Below is a set of entries; give all of them again exactly.
------------------------
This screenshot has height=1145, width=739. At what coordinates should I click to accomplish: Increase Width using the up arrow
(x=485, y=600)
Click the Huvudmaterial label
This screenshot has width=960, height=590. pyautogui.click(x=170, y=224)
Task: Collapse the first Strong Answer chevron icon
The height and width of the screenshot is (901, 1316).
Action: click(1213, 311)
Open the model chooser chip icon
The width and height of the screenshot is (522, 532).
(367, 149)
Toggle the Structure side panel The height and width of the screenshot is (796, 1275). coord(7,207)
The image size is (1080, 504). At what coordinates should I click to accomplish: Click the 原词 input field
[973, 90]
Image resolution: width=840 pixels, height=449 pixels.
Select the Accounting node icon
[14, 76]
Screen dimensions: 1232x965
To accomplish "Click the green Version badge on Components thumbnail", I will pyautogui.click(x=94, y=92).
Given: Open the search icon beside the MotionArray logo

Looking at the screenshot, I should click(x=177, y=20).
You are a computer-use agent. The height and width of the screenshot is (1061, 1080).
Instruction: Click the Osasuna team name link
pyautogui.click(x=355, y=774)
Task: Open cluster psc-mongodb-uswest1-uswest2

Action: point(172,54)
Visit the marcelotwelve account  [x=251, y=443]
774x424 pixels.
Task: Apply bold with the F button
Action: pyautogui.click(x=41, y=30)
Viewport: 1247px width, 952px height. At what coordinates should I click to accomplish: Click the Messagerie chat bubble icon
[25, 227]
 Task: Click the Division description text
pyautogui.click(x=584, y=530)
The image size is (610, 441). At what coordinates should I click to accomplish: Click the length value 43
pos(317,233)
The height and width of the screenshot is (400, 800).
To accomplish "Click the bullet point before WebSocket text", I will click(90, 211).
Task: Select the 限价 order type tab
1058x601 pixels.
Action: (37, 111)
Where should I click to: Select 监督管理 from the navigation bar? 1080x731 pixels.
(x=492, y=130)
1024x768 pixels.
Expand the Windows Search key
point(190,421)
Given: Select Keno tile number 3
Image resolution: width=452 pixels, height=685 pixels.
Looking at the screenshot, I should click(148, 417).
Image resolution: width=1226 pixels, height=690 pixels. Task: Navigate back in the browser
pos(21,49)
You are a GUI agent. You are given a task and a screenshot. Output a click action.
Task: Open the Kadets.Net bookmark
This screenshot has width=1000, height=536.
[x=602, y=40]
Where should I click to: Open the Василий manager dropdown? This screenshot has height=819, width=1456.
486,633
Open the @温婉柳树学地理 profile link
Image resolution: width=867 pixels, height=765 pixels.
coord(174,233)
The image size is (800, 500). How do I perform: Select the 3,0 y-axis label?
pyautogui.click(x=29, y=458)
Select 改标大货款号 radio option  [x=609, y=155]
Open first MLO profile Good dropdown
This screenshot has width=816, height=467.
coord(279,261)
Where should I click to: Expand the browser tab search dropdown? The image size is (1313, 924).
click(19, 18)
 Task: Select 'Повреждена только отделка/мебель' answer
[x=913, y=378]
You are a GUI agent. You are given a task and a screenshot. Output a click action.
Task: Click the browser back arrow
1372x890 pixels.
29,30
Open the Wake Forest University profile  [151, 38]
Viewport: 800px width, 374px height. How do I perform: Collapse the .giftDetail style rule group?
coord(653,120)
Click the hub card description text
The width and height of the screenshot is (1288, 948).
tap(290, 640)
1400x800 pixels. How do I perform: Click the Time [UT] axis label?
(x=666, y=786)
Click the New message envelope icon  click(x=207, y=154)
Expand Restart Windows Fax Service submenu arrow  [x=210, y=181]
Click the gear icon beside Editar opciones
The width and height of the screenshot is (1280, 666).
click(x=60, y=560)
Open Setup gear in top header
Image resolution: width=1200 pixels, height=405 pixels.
------------------------
### TASK ANSWER
This screenshot has height=1145, width=739. At what coordinates should I click to accomplish: Increase Width using the up arrow
(x=485, y=600)
Click the Huvudmaterial label
This screenshot has width=960, height=590. pyautogui.click(x=170, y=224)
Task: Collapse the first Strong Answer chevron icon
The height and width of the screenshot is (901, 1316).
Action: click(1213, 311)
Open the model chooser chip icon
The width and height of the screenshot is (522, 532).
(367, 149)
Toggle the Structure side panel The height and width of the screenshot is (796, 1275). coord(7,207)
The image size is (1080, 504). At what coordinates should I click to accomplish: Click the 原词 input field
[973, 90]
Image resolution: width=840 pixels, height=449 pixels.
Select the Accounting node icon
[14, 76]
Screen dimensions: 1232x965
To accomplish "Click the green Version badge on Components thumbnail", I will pyautogui.click(x=94, y=92).
Given: Open the search icon beside the MotionArray logo

Looking at the screenshot, I should click(x=177, y=20).
You are a computer-use agent. The height and width of the screenshot is (1061, 1080).
Instruction: Click the Osasuna team name link
pyautogui.click(x=355, y=774)
Task: Open cluster psc-mongodb-uswest1-uswest2

Action: point(172,54)
Visit the marcelotwelve account  [x=251, y=443]
774x424 pixels.
Task: Apply bold with the F button
Action: pyautogui.click(x=41, y=30)
Viewport: 1247px width, 952px height. At what coordinates should I click to accomplish: Click the Messagerie chat bubble icon
[25, 227]
 Task: Click the Division description text
pyautogui.click(x=584, y=530)
The image size is (610, 441). At what coordinates should I click to accomplish: Click the length value 43
pos(317,233)
The height and width of the screenshot is (400, 800).
To accomplish "Click the bullet point before WebSocket text", I will click(90, 211).
Task: Select the 限价 order type tab
1058x601 pixels.
Action: (37, 111)
Where should I click to: Select 监督管理 from the navigation bar? 1080x731 pixels.
(x=492, y=130)
1024x768 pixels.
Expand the Windows Search key
point(190,421)
Given: Select Keno tile number 3
Image resolution: width=452 pixels, height=685 pixels.
Looking at the screenshot, I should click(148, 417).
Image resolution: width=1226 pixels, height=690 pixels. Task: Navigate back in the browser
pos(21,49)
You are a GUI agent. You are given a task and a screenshot. Output a click action.
Task: Open the Kadets.Net bookmark
This screenshot has width=1000, height=536.
[x=602, y=40]
Where should I click to: Open the Василий manager dropdown? This screenshot has height=819, width=1456.
486,633
Open the @温婉柳树学地理 profile link
Image resolution: width=867 pixels, height=765 pixels.
coord(174,233)
The image size is (800, 500). How do I perform: Select the 3,0 y-axis label?
pyautogui.click(x=29, y=458)
Select 改标大货款号 radio option  [x=609, y=155]
Open first MLO profile Good dropdown
This screenshot has width=816, height=467.
coord(279,261)
Where should I click to: Expand the browser tab search dropdown? The image size is (1313, 924).
click(19, 18)
 Task: Select 'Повреждена только отделка/мебель' answer
[x=913, y=378]
You are a GUI agent. You are given a task and a screenshot. Output a click action.
Task: Click the browser back arrow
1372x890 pixels.
29,30
Open the Wake Forest University profile  [151, 38]
Viewport: 800px width, 374px height. How do I perform: Collapse the .giftDetail style rule group?
coord(653,120)
Click the hub card description text
The width and height of the screenshot is (1288, 948).
tap(290, 640)
1400x800 pixels. How do I perform: Click the Time [UT] axis label?
(x=666, y=786)
Click the New message envelope icon  click(x=207, y=154)
Expand Restart Windows Fax Service submenu arrow  [x=210, y=181]
Click the gear icon beside Editar opciones
The width and height of the screenshot is (1280, 666).
click(x=60, y=560)
Open Setup gear in top header
Image resolution: width=1200 pixels, height=405 pixels.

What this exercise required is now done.